There would be no state funeral, announced the ruling military junta, which confined itself to a restrained statement of condolence. Nonetheless, Pablo Neruda, the protean Chilean poet and Nobel laureate who died at the age of 69 last week, was given an emotional and stirring farewell.
Hundreds of mourners appeared at the Communist poet's home in Santiago for the funeral procession to the capital's General Cemetery. In bold defiance of the junta's anti-Marxist campaign and in obvious disregard for their own liberty, they chanted leftist slogans as the cortege marched slowly to the mausoleum. Softly at first, then louder and louder, they sang the Internationale.
Some shouted "Neruda y Allende, un solo combatiente [Neruda and Allende, one fighter]!" As the coffin was carried into the crypt, one old woman sobbed: "We are burying Salvador Allende now."

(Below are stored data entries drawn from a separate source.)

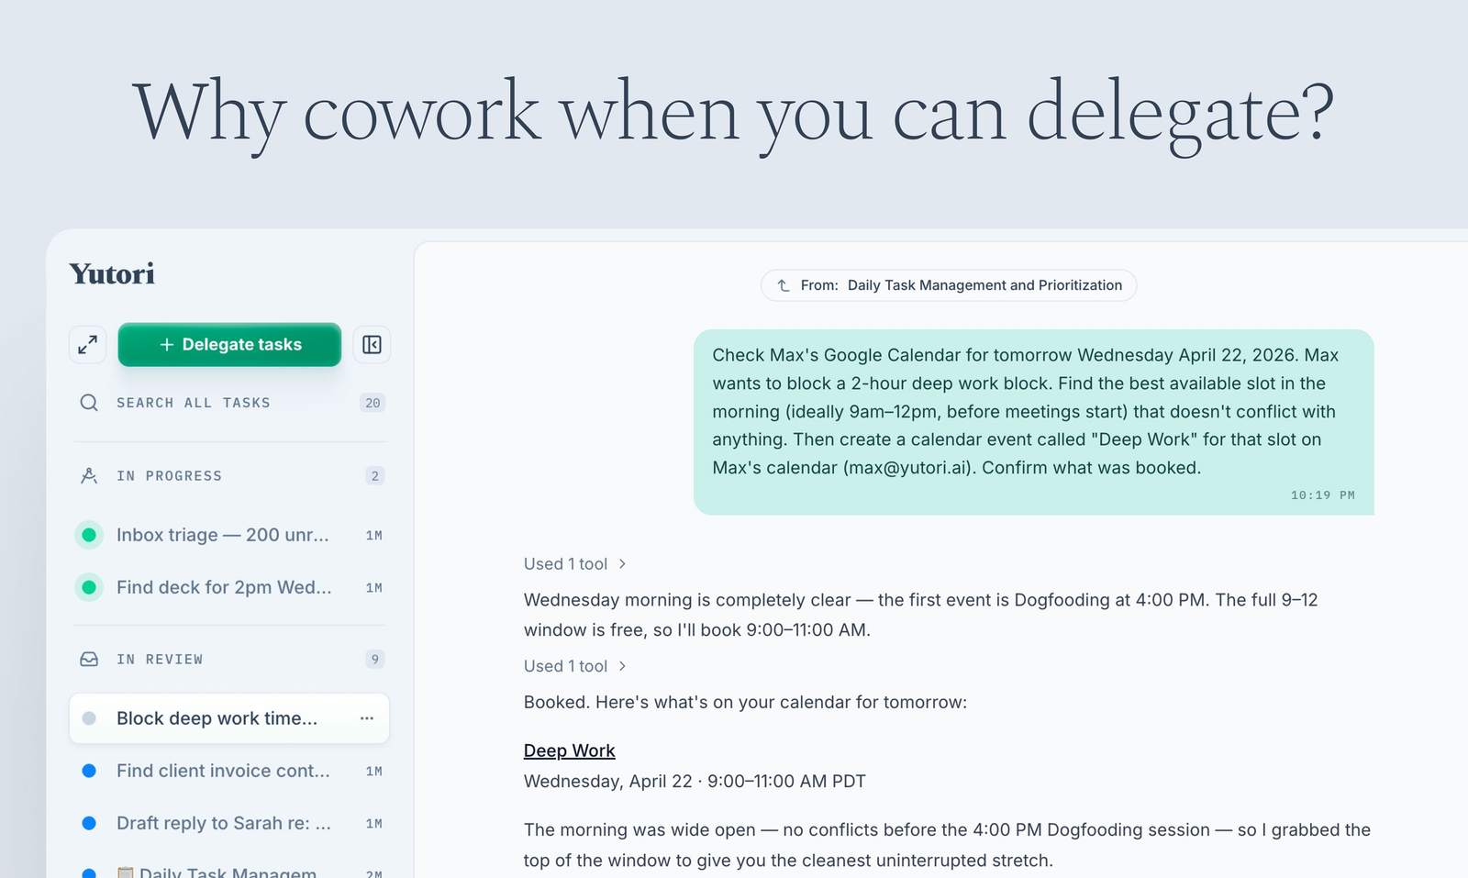Click the back arrow icon in From pill
This screenshot has width=1468, height=878.
783,285
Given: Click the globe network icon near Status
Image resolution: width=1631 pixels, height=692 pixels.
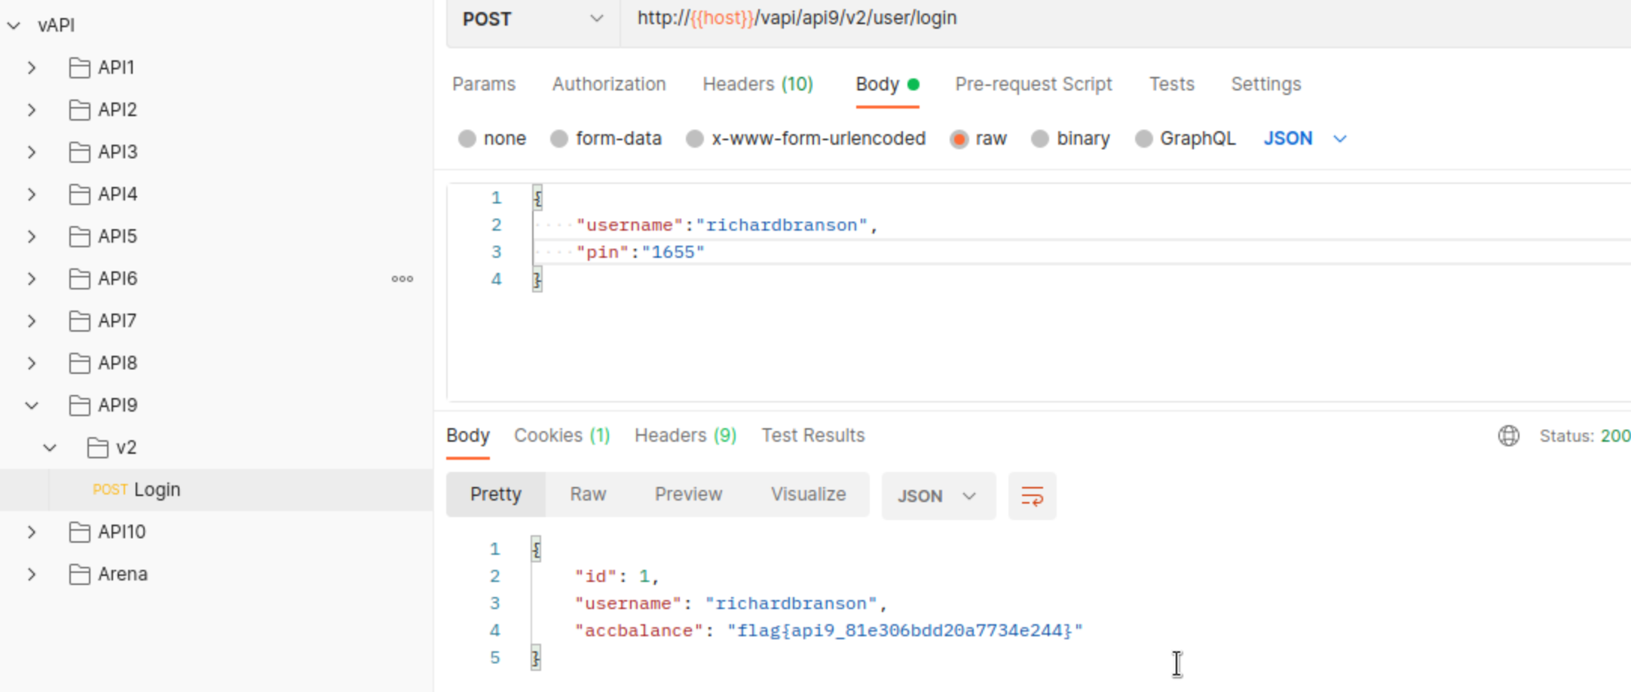Looking at the screenshot, I should pos(1508,436).
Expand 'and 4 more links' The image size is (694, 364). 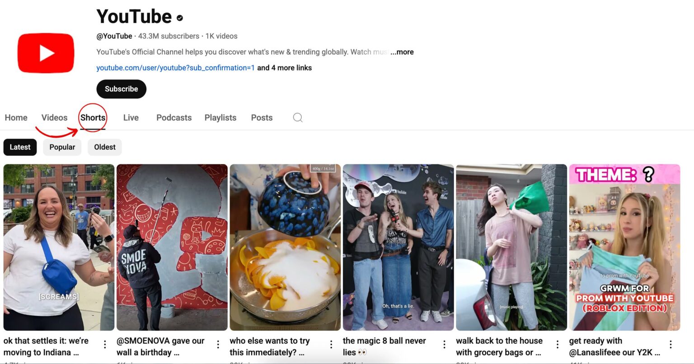pos(284,68)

The son of a railroad worker, Neruda (real name: Ricardo Eliezer Neftali Reyes y Basoalto) was born in Parral, a small agricultural town in southern Chile. He started writing poetry at the age of eight, and persisted even though his book-hating father once destroyed his notebooks.
Neruda's early work was rhapsodic and lushly romantic, at once Whitmanesque and surrealistic. During the 1930s, the style and tone of his verse abruptly changed. The catalyst was the Spanish Civil War, which Neruda witnessed as a Chilean consul in Spain.
Shocked by the brutality of the war, and traumatized by the death of his friend and fellow poet Federico Garcia Lorca, Neruda pruned from his own writing much of its detached symbolism. Instead, he began to turn out blunt, vertiginous, often satirical verse--poetry that Neruda once described as "written with blood."
Convinced Marxist. The Spanish war also turned Neruda into a convinced Communist, though political engagement did not always inspire him to great writing: during the 1940s and 1950s, for instance, he produced a series of slavish, gushing poems in praise of Stalin.
The Nobel committee eventually forgot them; after being nominated numerous times, Neruda was awarded the Prize in Literature in 1971.
Even Latin Americans who challenged his political views found it hard to quarrel with the honor. In such works as the surrealistic poem cycle Residence on Earth, and the massive Canto General, an epic on the origin of the Amer icas, he proved himself to be the continent's most creative and authentic literary voice. In one of its best-known sections, The United Fruit Co., he mockingly writes of "Jehovah" parceling out the universe to "Coca-Cola, Inc., Anaconda, Ford Motors, and other entities," while the United Fruit Co. "reserved for itself: the heartland/ And coasts of my country."
An eminent politician who was a Communist Party candidate for President of Chile in 1970, Neruda served as Chile's Ambassador to France from March 1971 until last February. With royalties from the millions of copies of his books sold round the world, he was able to buy homes in Santiago, Valparaiso and the beach resort area of Isla Negra. Yet for all his bourgeois tastes, Neruda remained a convinced if not always convincing Marxist. He was a friend of Allende's and perhaps his leading propagandist.*
In the wake of the coup that ousted Allende's government, there were rumors in Chile that Neruda had been arrested, and even executed. In fact, he had been moved shortly after the coup to a private clinic in Santiago for treatment of cancer, and he later died of heart failure. Shortly before his death, Neruda's rambling house in Santiago was ransacked, his books and papers were burned. The new military government denied responsibility and vowed to arrest the "vandals" who had done the ransacking. At week's end, none had been caught.
* A much reprinted poem called The Satraps, said to have been written by Neruda shortly before the coup, was released by a Cuban news agency staffer in Buenos Aires. The verse, which describes President Nixon and Junta Leader Augusto Pinochet as "hyenas ravening/ Our history," is a hoax. Apparently Buenos Aires leftists "updated" a Neruda poem from the 1950s, changing the names of Latin American Dictators Trujillo, Somoza and Carias to Nixon, Frei (Allende's predecessor as president) and Pinochet.